Ricardo Garibay, escalpelo en ristre, 4
Lo mexicano, su mundo
Construyó un gigantesco espejo colmado de reflejos conocidos y jamás reconocidos, poblado con multitud de episodios que han moldeado nuestro espíritu colectivo. Parados de golpe frente a tal monstruosidad social, verídica y vigente, cualquier tentativa crítica queda paralizada por la perplejidad. Los pormenores temáticos de Garibay, por otra parte, descubren los secretos hilos de su mundo, el mundo áspero del escritor que se desgarra en cada párrafo como en un rito catártico, así como lo sugiere su drástica y significativa metáfora de abrirse en canal, como las reses, tal vez porque el volcán que lo habitaba se mantiene en actividad constante desde su tumba. Y marcadas como están sus páginas por una colérica conciencia católica del pecado, disparaba estados fulminantes de expiación, actos redentores y sublimatorios para acallar sus tormentos o combatir al "fantasma que provoca la angustia ".
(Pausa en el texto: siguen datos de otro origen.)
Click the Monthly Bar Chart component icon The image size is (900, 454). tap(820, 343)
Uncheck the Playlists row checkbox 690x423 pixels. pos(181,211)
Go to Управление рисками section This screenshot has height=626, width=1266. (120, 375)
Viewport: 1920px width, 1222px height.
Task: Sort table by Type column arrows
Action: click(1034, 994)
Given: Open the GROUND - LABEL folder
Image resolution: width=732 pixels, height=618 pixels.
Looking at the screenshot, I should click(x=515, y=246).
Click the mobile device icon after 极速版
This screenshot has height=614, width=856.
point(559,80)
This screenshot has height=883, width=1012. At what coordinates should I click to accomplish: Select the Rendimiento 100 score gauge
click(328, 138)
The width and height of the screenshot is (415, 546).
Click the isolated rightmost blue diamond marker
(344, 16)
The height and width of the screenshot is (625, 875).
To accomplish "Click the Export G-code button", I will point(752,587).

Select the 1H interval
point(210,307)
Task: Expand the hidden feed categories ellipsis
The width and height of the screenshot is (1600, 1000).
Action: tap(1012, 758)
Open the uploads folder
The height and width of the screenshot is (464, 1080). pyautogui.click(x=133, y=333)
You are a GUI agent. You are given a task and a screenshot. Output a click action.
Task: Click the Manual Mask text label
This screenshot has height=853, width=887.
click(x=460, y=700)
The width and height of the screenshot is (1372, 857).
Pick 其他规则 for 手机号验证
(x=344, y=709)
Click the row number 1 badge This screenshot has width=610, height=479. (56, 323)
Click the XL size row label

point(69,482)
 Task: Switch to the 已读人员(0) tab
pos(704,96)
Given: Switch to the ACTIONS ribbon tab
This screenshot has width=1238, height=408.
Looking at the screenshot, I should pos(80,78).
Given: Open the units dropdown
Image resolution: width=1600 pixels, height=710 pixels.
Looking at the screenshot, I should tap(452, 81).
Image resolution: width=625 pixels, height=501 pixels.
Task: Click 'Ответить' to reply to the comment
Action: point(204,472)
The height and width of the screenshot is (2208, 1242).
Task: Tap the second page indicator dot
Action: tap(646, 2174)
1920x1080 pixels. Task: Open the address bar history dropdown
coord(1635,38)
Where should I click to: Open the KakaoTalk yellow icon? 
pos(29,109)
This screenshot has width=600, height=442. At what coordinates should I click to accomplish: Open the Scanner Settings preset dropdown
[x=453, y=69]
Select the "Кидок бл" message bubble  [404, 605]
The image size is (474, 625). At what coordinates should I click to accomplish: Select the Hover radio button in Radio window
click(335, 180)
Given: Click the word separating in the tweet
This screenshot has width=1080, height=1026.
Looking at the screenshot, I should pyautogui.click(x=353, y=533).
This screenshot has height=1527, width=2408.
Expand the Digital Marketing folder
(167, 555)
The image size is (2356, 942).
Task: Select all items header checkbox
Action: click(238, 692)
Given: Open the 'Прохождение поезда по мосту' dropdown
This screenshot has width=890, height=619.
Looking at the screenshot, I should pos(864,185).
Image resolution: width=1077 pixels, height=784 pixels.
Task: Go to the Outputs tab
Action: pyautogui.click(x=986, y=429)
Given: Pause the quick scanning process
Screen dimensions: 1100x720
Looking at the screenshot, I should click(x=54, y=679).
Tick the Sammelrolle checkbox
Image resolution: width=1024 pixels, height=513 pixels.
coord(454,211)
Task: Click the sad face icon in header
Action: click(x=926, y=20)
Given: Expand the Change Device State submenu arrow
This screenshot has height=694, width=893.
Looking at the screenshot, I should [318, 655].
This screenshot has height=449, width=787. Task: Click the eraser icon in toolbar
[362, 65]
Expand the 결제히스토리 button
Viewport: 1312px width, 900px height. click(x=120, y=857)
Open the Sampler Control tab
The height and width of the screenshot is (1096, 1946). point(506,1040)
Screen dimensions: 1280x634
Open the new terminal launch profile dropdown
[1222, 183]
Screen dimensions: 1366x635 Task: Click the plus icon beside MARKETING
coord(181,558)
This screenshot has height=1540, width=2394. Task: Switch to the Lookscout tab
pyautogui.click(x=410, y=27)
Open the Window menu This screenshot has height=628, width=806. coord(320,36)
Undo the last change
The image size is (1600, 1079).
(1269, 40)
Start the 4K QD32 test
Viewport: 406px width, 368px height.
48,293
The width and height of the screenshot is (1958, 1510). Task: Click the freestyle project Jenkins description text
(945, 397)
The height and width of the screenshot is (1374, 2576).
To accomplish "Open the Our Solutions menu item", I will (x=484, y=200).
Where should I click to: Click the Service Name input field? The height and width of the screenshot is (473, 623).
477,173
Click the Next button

Su mundo, ceñido con el símbolo del orgullo, es el de los actos rasposos que calan hondo en la percepción y poco requieren de voces porque se trata -y así la recreó con habilidad singular- de una situación mítica en la que, por el prodigio de los gestos y las actitudes, los débiles adivinan y refuerzan a los fuertes y entre ellos se trama un complicado juego de amos y siervos, de alianzas y complicidades a muerte, intrigas, conjeturas y nudos sexuales tan apretados que no hay vida, paciencia ni razón que puedan desanudarlos. Sin excluir al "Púas" (su admirado boxeador), o mejor aún: desde ese monarca de la barbarie que atesorara glorias con los puños, sus personajes son campeones del protagonismo viril: erguidos donde deben, vehementemente ignorantes, bien temperados por la mala vida, instintivos, elementales y sin pasiones de más. Nada piden, nada buscan, jamás preguntan ni aclaran porque en las suertes de su laberíntico silencio se fincan los términos de su supuesto poder. Para eso está la mirada, para enseñar cómo se lleva el mando en los ojos. También en la calma demuestran su resistencia y aun en su modo de andar ostentan una sospechosa soberbia que si bien algunos la creen distintiva de los machos rurales o de los verdaderos padrotes, las mujeres sabemos que su influjo abarca también los resquicios urbanos, incluso entre quienes se precian de intelectuales. Ellos asisten al mundo sin inmutarse. Espectadores monótonos de la vileza, de la crueldad y de la extrema violencia, es preferentemente en las cloacas y en las ratoneras en donde concentran su poderío ilusorio. Desde allí controlan codicias y vicios, negocian de pura palabra y las cuentas se ajustan a señas, sin rogativas que valgan, porque ya se sabe que "el que no cumple se muere".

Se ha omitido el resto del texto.